----- Text -----

Sunday, August 15, 2010

Dismal Kick Off Premier League Season, Shit Night Out - The Birth of The Jersey Game

So the English Premier League has kicked off once again, season 2010-2011 is officially under way, another chapter of my life begins (yes my life is catergorised by Premier Leauge season, as every mans life should be), but sadly another chapter starts in misery. Not only was the World Cup in South Africa possibly the most disappointing display an England team has ever put on in my life time, but my beloved West Ham United have only gone and fucking followed suit. What a joke! I been bloody looking forward to this season for ages, hoping that it might provide the ray of sunshine to drag me out of the duldrum that was the World Cup. And when Martin O'Neill (ex Aston Villa Manager) packed his bags and left I really thought we could get off to a good start this year. Aston Villa on the first day, a club in turmoil, surely West Ham could knick a victory. But no! Of course not, three bloody nil! This season best not carry on like this otherwise you won't half get some angry rants from me! Not to mention my bloody life or death bet! What a joke! I am now seriously worried for my health...another chapter of my life, another miserable season!

After the game I could not feel any more annoyed, but I had one plus side going through my mind - a night out on Broad Street in Brum. I had travelled up to watch the game with my mate Gaz, the other lads couldn't get tickets, and I was certain we were going to drown our sorrows. I said to Gaz as we left the club, "I am going to get these Villains back - I am going to find a nice piece of Brum totty, preferably a Villa fan and then ram my cock right up her whilst she wears her Villa shirt".
Gaz fucking wet himself, "yeah bet you will mate" he fucking cackled his head off when he said that.
"Nah I fucking will mate, I am going to roger some Villa fan so hard she ain't walking straight tomorrow!" I said to him with anger and determination pouring out of my voice.

----- Data section -----

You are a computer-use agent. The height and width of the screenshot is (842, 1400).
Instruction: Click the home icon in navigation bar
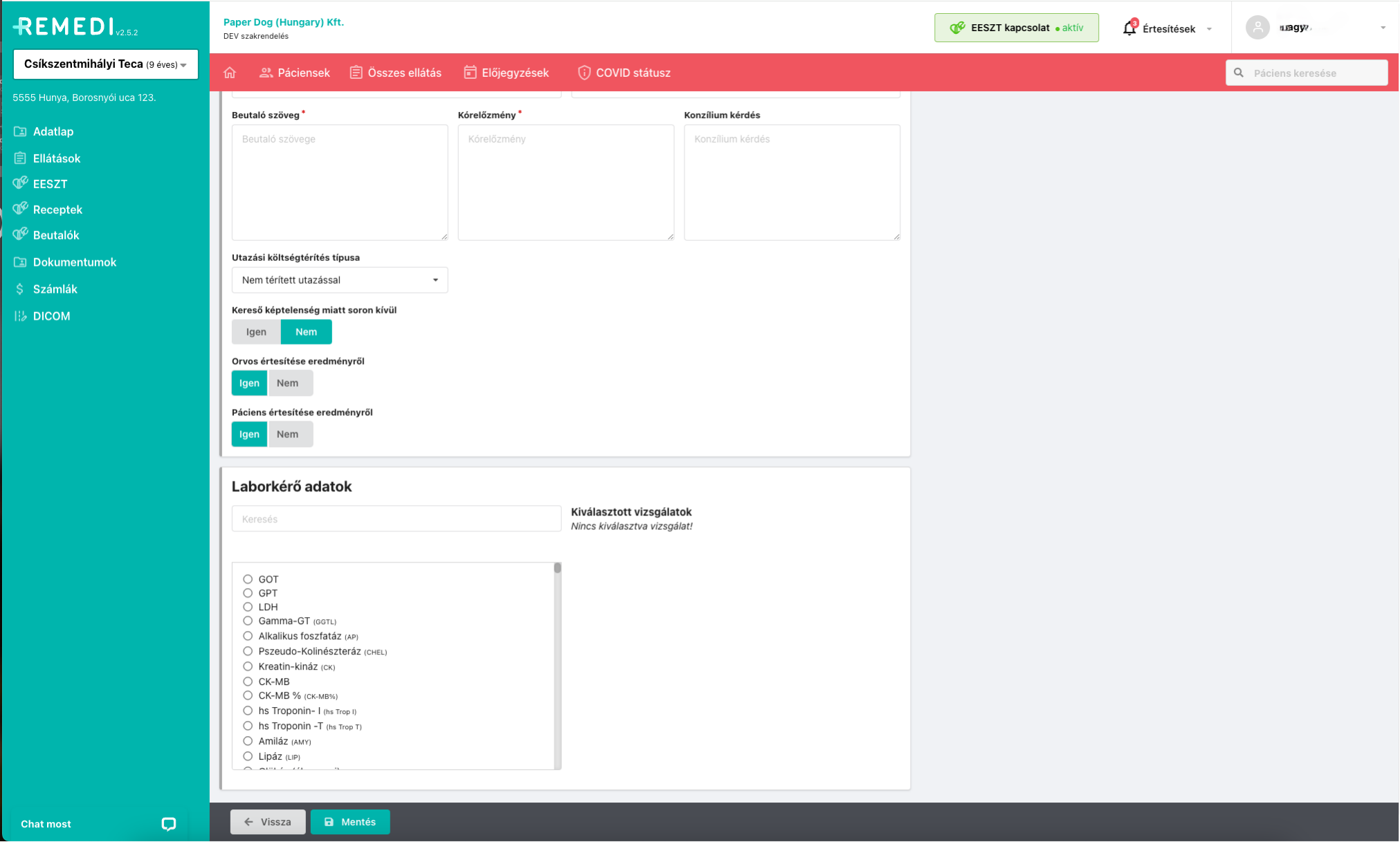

-----

#### Problems:
[1] From the football blog post, quote the passage from "After the game" to "he said that.".
[2] List every football team the football blog post mentions.
[3] In the football blog post, who did the writer travel up with to watch the game?

#### Results of the exercise:
[1]
After the game I could not feel any more annoyed, but I had one plus side going through my mind - a night out on Broad Street in Brum. I had travelled up to watch the game with my mate Gaz, the other lads couldn't get tickets, and I was certain we were going to drown our sorrows. I said to Gaz as we left the club, "I am going to get these Villains back - I am going to find a nice piece of Brum totty, preferably a Villa fan and then ram my cock right up her whilst she wears her Villa shirt".
Gaz fucking wet himself, "yeah bet you will mate" he fucking cackled his head off when he said that.

[2]
England
West Ham United
Aston Villa

[3] His mate Gaz.